> Records contained in a dataset
-=-=-=-=-

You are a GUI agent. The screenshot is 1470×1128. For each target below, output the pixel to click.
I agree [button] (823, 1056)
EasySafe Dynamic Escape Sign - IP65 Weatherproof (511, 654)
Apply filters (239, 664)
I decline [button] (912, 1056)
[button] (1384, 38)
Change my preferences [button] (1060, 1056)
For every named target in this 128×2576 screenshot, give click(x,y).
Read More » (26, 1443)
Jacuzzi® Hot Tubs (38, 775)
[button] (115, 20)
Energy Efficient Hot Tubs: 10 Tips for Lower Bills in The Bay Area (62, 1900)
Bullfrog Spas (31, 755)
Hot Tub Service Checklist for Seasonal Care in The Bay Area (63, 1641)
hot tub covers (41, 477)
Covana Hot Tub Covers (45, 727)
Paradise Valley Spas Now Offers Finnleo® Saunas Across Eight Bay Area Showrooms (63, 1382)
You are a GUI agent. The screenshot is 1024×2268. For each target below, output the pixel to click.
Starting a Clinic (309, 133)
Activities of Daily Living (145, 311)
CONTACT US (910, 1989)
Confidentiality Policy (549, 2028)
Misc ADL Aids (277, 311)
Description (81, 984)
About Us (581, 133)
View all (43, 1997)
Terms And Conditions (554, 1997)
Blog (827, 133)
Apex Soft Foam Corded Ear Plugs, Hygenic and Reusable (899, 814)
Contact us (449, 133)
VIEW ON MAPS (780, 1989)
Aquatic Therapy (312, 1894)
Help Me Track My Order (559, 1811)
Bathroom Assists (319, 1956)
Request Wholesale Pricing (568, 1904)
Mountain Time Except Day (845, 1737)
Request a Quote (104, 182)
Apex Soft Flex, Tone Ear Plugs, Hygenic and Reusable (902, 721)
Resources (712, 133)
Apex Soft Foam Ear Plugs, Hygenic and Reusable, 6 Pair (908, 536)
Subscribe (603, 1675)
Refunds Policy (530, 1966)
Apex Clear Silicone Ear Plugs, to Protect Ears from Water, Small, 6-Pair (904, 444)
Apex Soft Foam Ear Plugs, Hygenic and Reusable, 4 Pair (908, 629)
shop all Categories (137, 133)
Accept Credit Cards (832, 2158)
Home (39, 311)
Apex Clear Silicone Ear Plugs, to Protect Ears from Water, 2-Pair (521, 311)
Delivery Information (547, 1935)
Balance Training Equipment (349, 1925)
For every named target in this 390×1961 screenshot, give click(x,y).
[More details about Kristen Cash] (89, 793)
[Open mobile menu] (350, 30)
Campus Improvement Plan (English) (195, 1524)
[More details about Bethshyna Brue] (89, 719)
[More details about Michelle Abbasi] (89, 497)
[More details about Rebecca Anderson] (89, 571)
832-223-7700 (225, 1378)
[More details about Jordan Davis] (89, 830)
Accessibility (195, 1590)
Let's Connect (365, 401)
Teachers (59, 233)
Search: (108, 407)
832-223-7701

-=-=-=-=-

> Work instruction
Go through the data and copy each line exactly as it reads.

> Exercise result
You are a GUI agent. The screenshot is 1470×1128. For each target below, output the pixel to click.
I agree [button] (823, 1056)
EasySafe Dynamic Escape Sign - IP65 Weatherproof (511, 654)
Apply filters (239, 664)
I decline [button] (912, 1056)
[button] (1384, 38)
Change my preferences [button] (1060, 1056)
For every named target in this 128×2576 screenshot, give click(x,y).
Read More » (26, 1443)
Jacuzzi® Hot Tubs (38, 775)
[button] (115, 20)
Energy Efficient Hot Tubs: 10 Tips for Lower Bills in The Bay Area (62, 1900)
Bullfrog Spas (31, 755)
Hot Tub Service Checklist for Seasonal Care in The Bay Area (63, 1641)
hot tub covers (41, 477)
Covana Hot Tub Covers (45, 727)
Paradise Valley Spas Now Offers Finnleo® Saunas Across Eight Bay Area Showrooms (63, 1382)
You are a GUI agent. The screenshot is 1024×2268. For each target below, output the pixel to click.
Starting a Clinic (309, 133)
Activities of Daily Living (145, 311)
CONTACT US (910, 1989)
Confidentiality Policy (549, 2028)
Misc ADL Aids (277, 311)
Description (81, 984)
About Us (581, 133)
View all (43, 1997)
Terms And Conditions (554, 1997)
Blog (827, 133)
Apex Soft Foam Corded Ear Plugs, Hygenic and Reusable (899, 814)
Contact us (449, 133)
VIEW ON MAPS (780, 1989)
Aquatic Therapy (312, 1894)
Help Me Track My Order (559, 1811)
Bathroom Assists (319, 1956)
Request Wholesale Pricing (568, 1904)
Mountain Time Except Day (845, 1737)
Request a Quote (104, 182)
Apex Soft Flex, Tone Ear Plugs, Hygenic and Reusable (902, 721)
Resources (712, 133)
Apex Soft Foam Ear Plugs, Hygenic and Reusable, 6 Pair (908, 536)
Subscribe (603, 1675)
Refunds Policy (530, 1966)
Apex Clear Silicone Ear Plugs, to Protect Ears from Water, Small, 6-Pair (904, 444)
Apex Soft Foam Ear Plugs, Hygenic and Reusable, 4 Pair (908, 629)
shop all Categories (137, 133)
Accept Credit Cards (832, 2158)
Home (39, 311)
Apex Clear Silicone Ear Plugs, to Protect Ears from Water, 2-Pair (521, 311)
Delivery Information (547, 1935)
Balance Training Equipment (349, 1925)
For every named target in this 390×1961 screenshot, give click(x,y).
[More details about Kristen Cash] (89, 793)
[Open mobile menu] (350, 30)
Campus Improvement Plan (English) (195, 1524)
[More details about Bethshyna Brue] (89, 719)
[More details about Michelle Abbasi] (89, 497)
[More details about Rebecca Anderson] (89, 571)
832-223-7700 (225, 1378)
[More details about Jordan Davis] (89, 830)
Accessibility (195, 1590)
Let's Connect (365, 401)
Teachers (59, 233)
Search: (108, 407)
832-223-7701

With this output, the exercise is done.